Kegiatan utamanya adalah penelitian di bidang biologi molekuler, namun Anton Lucanus (21) yang asal Australia ini juga sempat jadi aktor figuran film Tjokroaminoto hingga membuat LSM sosial di Indonesia. Serba bisa!
Perkenalannya dengan Indonesia sejak usia dini, 6 tahun, saat menginjak bangku SD di Perth, Australia. “Bahasa Indonesia sebenarnya wajib di Australia waktu saya SD, umur 6 tahun,” tutur Anton Lucanus dalam perbicangan dengan detikcom pada Jumat (7/8/2015) lalu.
Dua tahun berikutnya, saat berusia 8 tahun, Anton pertama kali pergi ke Indonesia dalam rangka liburan keluarga ke Bali. Disusul 7 tahun berikutnya, Anton mengikuti program pertukaran pelajar di sekolahnya untuk ke Indonesia.
“Umur 15 tahun saya ke Jakarta, membantu anak-anak di panti asuhan, di Puskesmas, itu hanya 10 hari. Sejak itu saya sudah menjadi pecandu Indonesia dan sejak itu saya balik lagi. Ada teman yang ke Indonesia dan dia mengajakku memperdalam bahasaku,” kenang dia.
Salah satu yang membuat Anton ‘kecanduan’ dan kemudian mempelajari bahasa Indonesia adalah keramahan warganya. Namun, dia melihat ironi di balik keramahan orang Indonesia, masalah sosial yang kompleks.

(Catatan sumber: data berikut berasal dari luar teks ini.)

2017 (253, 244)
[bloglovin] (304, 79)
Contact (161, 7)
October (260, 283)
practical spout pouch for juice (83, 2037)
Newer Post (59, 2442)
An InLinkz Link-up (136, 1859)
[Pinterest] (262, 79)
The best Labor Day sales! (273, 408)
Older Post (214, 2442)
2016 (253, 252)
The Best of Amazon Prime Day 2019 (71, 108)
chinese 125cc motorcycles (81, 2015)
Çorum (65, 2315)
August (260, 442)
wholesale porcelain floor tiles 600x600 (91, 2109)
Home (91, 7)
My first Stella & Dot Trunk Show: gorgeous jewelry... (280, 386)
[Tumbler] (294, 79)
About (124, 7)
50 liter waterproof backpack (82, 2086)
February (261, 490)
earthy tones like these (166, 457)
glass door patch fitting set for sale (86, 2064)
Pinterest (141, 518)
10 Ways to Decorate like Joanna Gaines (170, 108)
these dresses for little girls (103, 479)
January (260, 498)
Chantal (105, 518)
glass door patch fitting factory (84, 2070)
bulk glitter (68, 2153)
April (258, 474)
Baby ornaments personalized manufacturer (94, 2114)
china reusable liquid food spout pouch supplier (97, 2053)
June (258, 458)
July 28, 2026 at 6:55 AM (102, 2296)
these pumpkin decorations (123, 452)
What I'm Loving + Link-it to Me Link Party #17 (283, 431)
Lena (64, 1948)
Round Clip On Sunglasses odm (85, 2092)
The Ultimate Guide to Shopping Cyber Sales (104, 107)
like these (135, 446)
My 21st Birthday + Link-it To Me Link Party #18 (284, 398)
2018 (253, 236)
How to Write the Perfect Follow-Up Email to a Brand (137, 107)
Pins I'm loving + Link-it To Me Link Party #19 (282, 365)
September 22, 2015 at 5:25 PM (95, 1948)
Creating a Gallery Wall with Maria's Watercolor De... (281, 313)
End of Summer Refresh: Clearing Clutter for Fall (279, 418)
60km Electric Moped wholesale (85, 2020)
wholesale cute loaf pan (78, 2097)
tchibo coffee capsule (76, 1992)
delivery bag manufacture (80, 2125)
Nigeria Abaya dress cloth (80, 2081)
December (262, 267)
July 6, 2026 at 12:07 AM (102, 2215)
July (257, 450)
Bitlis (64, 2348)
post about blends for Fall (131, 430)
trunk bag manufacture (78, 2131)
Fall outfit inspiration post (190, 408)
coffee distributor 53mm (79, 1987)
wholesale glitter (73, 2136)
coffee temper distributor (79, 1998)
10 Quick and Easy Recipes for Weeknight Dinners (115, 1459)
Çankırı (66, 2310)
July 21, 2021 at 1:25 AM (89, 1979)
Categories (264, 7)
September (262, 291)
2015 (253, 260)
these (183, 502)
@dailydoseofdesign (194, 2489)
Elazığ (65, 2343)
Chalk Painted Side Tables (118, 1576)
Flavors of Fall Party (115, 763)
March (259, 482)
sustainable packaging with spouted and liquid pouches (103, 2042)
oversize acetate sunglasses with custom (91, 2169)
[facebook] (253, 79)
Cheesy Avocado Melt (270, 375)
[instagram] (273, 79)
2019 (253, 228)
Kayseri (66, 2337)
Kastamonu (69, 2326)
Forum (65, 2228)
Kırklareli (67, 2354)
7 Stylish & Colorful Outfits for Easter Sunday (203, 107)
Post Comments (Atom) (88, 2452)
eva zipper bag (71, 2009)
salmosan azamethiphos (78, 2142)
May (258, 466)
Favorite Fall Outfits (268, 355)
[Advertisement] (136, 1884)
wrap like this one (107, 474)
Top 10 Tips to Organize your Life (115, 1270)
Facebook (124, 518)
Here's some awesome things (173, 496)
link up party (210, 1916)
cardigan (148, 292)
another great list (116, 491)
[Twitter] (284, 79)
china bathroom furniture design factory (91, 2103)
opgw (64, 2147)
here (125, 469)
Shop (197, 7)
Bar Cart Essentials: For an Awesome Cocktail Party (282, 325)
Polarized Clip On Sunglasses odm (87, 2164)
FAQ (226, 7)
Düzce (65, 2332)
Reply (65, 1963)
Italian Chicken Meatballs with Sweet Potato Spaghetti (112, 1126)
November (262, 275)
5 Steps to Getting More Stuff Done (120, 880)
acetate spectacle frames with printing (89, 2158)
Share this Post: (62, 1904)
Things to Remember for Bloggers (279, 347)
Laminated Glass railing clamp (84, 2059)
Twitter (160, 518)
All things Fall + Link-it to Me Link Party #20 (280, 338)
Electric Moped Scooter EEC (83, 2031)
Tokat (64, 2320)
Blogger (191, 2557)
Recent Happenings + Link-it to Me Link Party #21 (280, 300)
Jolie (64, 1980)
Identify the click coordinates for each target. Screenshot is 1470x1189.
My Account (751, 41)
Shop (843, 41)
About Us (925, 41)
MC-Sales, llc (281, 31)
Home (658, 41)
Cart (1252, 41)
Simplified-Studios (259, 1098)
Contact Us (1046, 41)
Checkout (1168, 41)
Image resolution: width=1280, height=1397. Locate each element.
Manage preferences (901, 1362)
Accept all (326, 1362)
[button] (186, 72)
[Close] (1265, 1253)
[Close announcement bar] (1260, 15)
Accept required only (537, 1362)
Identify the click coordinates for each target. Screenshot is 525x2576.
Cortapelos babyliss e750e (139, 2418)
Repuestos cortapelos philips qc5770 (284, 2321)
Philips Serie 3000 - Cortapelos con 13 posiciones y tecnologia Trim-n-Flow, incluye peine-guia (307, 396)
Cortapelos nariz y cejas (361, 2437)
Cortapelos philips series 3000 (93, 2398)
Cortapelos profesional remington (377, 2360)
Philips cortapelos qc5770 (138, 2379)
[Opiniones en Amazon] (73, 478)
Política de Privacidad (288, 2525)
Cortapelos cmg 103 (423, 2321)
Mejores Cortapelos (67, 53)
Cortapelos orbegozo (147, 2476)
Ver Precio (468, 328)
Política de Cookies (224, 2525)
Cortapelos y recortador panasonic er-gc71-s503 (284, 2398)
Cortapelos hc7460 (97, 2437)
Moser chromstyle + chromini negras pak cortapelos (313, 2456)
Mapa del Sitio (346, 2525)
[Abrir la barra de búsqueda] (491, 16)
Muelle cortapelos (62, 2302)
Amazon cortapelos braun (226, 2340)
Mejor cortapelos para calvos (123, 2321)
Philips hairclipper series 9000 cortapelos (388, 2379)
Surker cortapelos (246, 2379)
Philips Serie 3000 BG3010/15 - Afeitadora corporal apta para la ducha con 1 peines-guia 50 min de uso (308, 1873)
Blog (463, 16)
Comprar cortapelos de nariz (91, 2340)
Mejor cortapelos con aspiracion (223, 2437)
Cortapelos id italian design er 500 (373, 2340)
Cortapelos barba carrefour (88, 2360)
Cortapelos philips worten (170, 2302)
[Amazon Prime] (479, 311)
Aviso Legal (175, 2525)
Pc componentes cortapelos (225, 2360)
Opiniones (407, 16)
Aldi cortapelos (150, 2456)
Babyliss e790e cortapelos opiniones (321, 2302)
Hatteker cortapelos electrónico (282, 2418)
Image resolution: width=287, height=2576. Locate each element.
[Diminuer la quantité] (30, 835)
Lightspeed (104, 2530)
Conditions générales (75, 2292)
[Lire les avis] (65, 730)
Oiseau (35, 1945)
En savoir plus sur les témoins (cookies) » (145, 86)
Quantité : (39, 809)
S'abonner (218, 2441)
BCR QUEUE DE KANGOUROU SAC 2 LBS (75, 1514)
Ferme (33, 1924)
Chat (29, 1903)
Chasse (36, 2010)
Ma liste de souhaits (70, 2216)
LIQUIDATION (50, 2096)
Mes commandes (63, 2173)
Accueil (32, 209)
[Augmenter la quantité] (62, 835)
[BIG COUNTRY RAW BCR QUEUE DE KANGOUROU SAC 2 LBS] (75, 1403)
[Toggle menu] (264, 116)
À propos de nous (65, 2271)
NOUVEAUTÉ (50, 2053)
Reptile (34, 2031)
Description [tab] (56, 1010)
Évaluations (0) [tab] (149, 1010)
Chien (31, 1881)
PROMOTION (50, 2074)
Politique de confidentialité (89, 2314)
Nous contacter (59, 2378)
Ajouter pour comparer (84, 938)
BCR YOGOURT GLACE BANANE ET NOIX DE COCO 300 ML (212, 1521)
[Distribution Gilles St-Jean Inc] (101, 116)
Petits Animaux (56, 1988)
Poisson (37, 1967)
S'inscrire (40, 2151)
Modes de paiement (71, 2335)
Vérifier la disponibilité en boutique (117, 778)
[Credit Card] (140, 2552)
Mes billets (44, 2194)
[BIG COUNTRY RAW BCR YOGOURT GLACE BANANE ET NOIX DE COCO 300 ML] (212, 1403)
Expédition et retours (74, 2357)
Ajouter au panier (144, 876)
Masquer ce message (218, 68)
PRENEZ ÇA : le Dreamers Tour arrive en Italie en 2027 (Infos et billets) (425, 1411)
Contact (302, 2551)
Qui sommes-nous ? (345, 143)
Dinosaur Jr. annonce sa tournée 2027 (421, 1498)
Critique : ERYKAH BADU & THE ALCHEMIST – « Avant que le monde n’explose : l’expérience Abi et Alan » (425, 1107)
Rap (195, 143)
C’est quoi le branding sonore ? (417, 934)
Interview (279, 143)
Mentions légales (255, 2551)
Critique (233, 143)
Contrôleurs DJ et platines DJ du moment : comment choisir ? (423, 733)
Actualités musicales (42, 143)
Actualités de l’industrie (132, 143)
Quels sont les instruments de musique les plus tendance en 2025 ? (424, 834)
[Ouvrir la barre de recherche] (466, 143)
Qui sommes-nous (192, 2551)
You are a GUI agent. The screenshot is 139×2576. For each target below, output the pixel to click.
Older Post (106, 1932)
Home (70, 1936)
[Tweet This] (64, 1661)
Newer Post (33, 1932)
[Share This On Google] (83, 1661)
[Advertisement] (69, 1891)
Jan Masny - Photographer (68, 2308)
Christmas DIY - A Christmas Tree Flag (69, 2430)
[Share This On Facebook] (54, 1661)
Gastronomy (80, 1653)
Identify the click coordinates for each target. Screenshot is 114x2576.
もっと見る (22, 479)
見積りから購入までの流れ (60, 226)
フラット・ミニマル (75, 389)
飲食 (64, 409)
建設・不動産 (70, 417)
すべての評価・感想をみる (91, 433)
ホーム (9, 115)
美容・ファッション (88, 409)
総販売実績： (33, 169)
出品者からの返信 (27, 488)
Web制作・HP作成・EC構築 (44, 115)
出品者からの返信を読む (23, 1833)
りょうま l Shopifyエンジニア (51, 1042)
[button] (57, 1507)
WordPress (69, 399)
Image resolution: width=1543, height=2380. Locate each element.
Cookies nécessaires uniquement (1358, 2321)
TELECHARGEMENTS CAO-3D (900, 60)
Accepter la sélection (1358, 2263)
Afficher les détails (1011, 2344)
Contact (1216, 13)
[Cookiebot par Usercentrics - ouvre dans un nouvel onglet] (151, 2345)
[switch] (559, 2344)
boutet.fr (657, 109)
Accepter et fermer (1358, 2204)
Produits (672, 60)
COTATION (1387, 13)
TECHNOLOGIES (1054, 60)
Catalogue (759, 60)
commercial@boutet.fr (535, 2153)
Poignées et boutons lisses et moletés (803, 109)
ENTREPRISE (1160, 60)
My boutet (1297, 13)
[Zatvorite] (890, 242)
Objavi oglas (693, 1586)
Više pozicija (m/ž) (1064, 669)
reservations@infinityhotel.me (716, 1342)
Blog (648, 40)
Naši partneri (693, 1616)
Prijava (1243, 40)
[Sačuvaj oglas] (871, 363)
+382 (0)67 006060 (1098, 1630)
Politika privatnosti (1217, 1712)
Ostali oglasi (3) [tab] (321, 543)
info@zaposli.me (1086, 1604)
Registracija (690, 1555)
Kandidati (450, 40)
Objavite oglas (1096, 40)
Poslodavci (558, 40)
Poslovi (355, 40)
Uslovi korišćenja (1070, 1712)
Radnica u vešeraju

“Kita bisa lihat dari negara Australia, semua orang sangat mampu dan semuanya begitu sempurna. Kita tidak punya pikiran masalah seperti yang ada di Indonesia, tunawisma ada banyak, banyak yang harus dilakukan dan mau membantu,” jelas pemegang gelar sarjana sains dalam bidang anatomi dan biologi manusia dari The University of Western Australia.
Dalam bidang sains yang ditekuninya itu, Anton pernah menjalani pertukaran pelajar dan belajar di bidang biologi molekuler Universitas Gadjah Mada (UGM) Yogyakarta, menjalani kursus singkat biologi molekuler di University of California, Los Angeles-AS, hingga menjadi peneliti riset di Lembaga Eijkman Jakarta.
“Di Eijkman saya bisa dapat sampel darah dari seluruh Indonesia yang terkena penyakit aneh. Mereka (Lembaga Eijkman) mendiagnosis virus yang baru,” tuturnya.
Risetnya di Indonesia fokus pada virus demam berdarah dengue (DBD) dan chikungunya. Saat dihubungi detikcom, posisi Anton di Singapura untuk melanjutkan riset biologi molekuler di untuk penyakit kanker payudara.
“Proyek aku di Indonesia sudah selesai. Sekarang saya pelatihan lagi di bidang breast cancer, mencoba cari molekul yang menjadi penyebab breast cancer,” tutur pria yang kini menjalani penelitian kanker payudara di Yong Loo Lin School of Medicine, National University of Singapore (NUS).
Bergelut mengotak-atik virus selama di Indonesia tak membuat kehidupan Anton hanya ‘terinkubasi’ hanya di dalam laboratorium. Sebaliknya, dia bahkan meneruskan kerja sosial yang sudah akrab digelutinya sejak masa sekolah. Anton pun mendirikan LSM Feed Indonesia yang bertujuan memberi makan para tunawisma dan anak-anak jalanan.
“Feed Indonesia mencoba melakukan sesuatu yang baik, membagi makanan ke orang tunawisma di Indonesia, dua kali per minggu. Seperti ke kawasan Senen, banyak orang tunawisma di sana yang hidup Rp10 ribu per hari. Kita juga fokus pada anak-anak, bayi dan wanita hamil. Juga anak-anak jalanan di Jakarta Utara,” kata penerima beasiswa New Colombo Plan dari Pemerintah Australia ini.